**AIM OF THE EXERCISE:**
Images do not belong in the copy. Retype all the entries below exactly.

(Collected data entries)
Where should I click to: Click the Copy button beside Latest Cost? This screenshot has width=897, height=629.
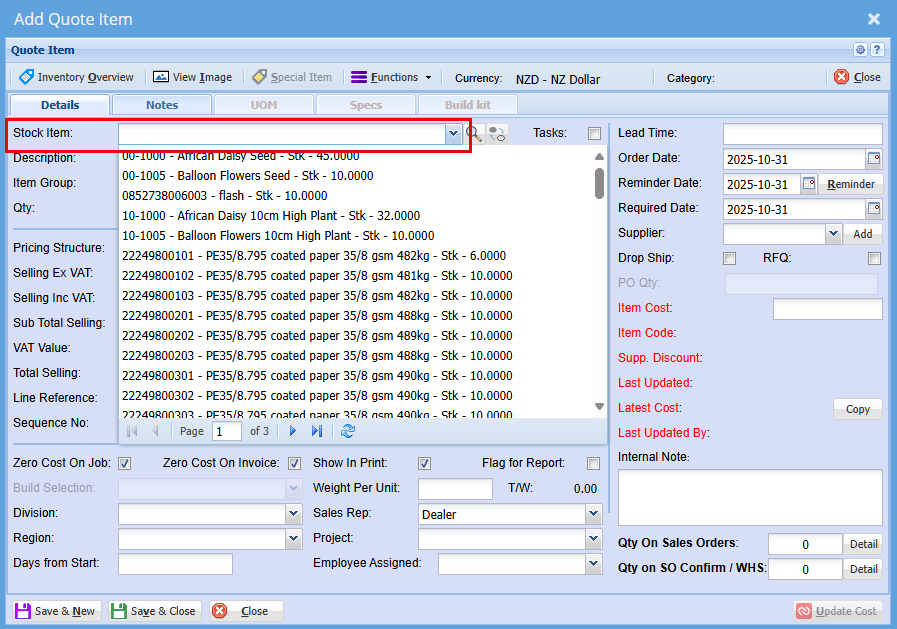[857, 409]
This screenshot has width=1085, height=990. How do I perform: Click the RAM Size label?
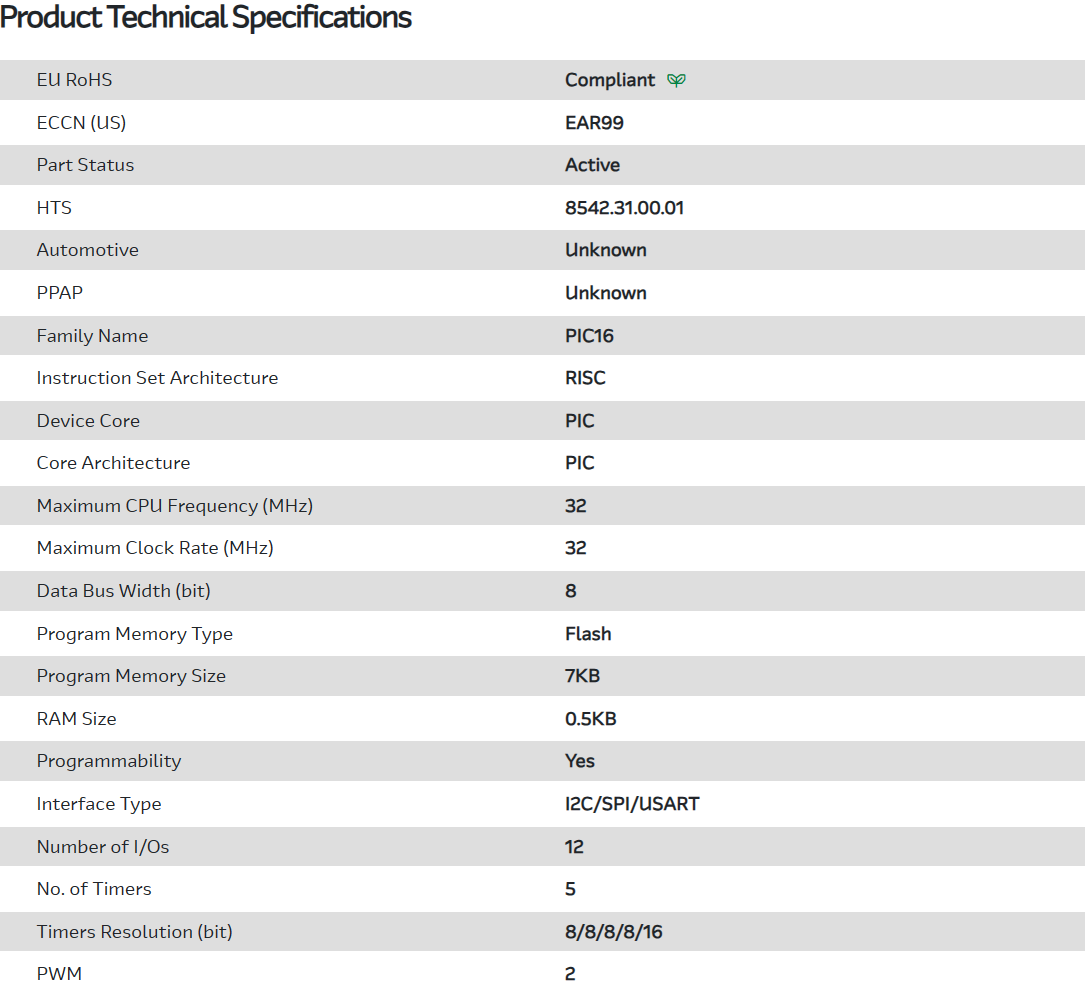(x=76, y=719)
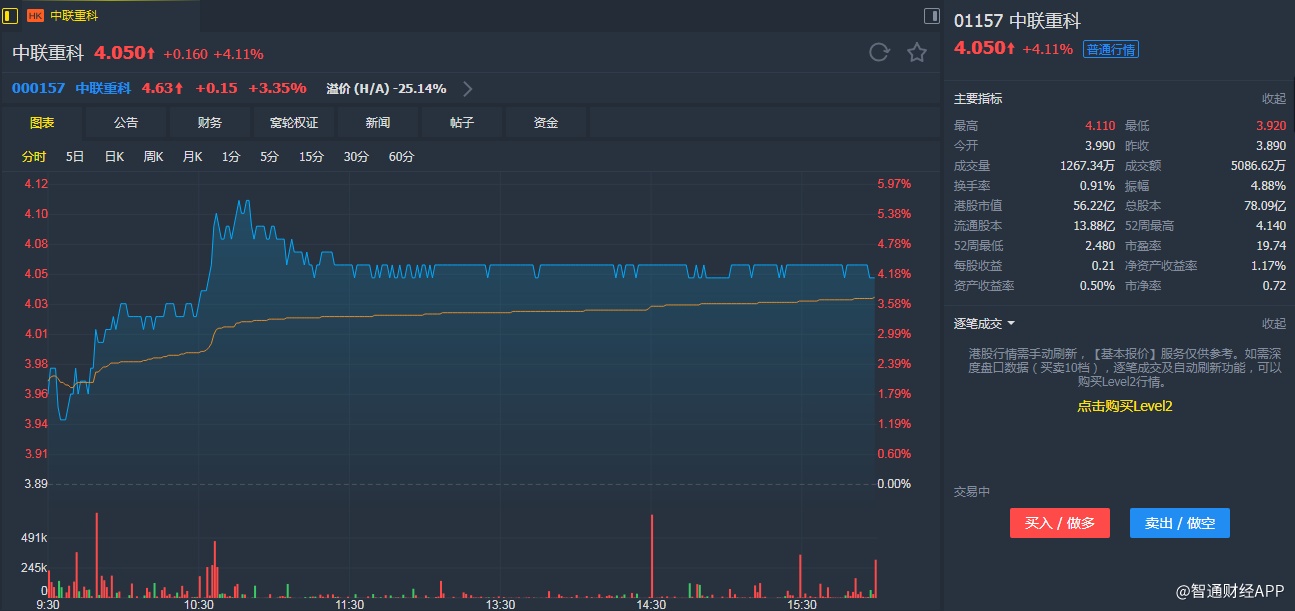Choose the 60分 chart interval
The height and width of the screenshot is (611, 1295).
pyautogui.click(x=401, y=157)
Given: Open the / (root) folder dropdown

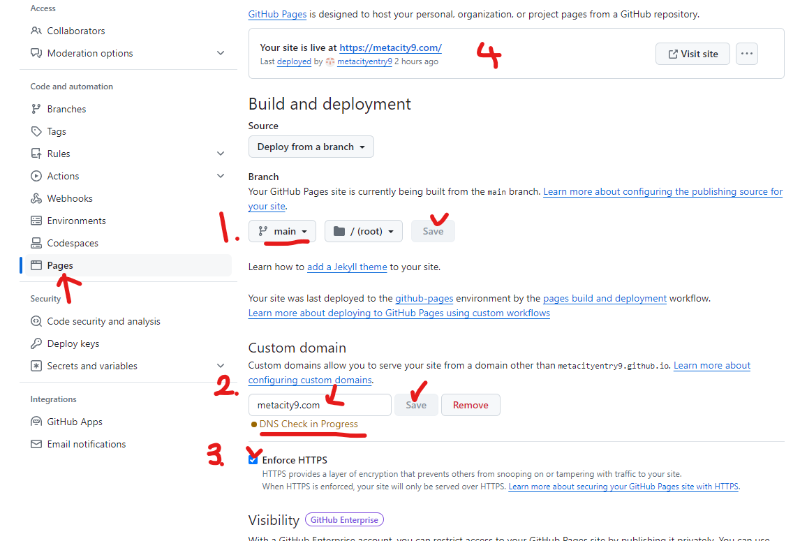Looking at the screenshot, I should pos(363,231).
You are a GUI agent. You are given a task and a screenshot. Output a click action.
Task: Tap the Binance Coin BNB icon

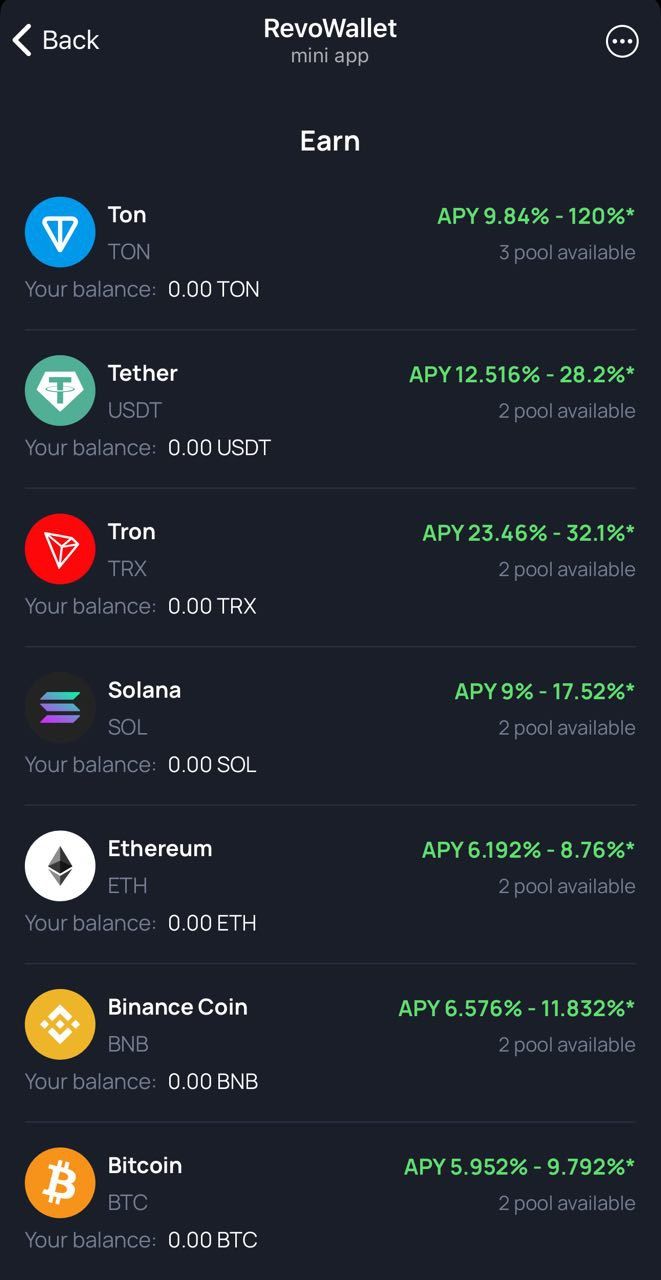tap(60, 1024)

**EXERCISE SOLUTION:**
Where should I click to: Click the Copy button beside Latest Cost? This screenshot has width=897, height=629.
[857, 409]
This screenshot has width=1085, height=990. How do I perform: Click the RAM Size label?
(x=76, y=719)
Choose the 60分 chart interval
The height and width of the screenshot is (611, 1295).
pyautogui.click(x=401, y=157)
Given: Open the / (root) folder dropdown

Looking at the screenshot, I should pos(363,231).
You are a GUI agent. You are given a task and a screenshot. Output a click action.
Task: Tap the Binance Coin BNB icon

tap(60, 1024)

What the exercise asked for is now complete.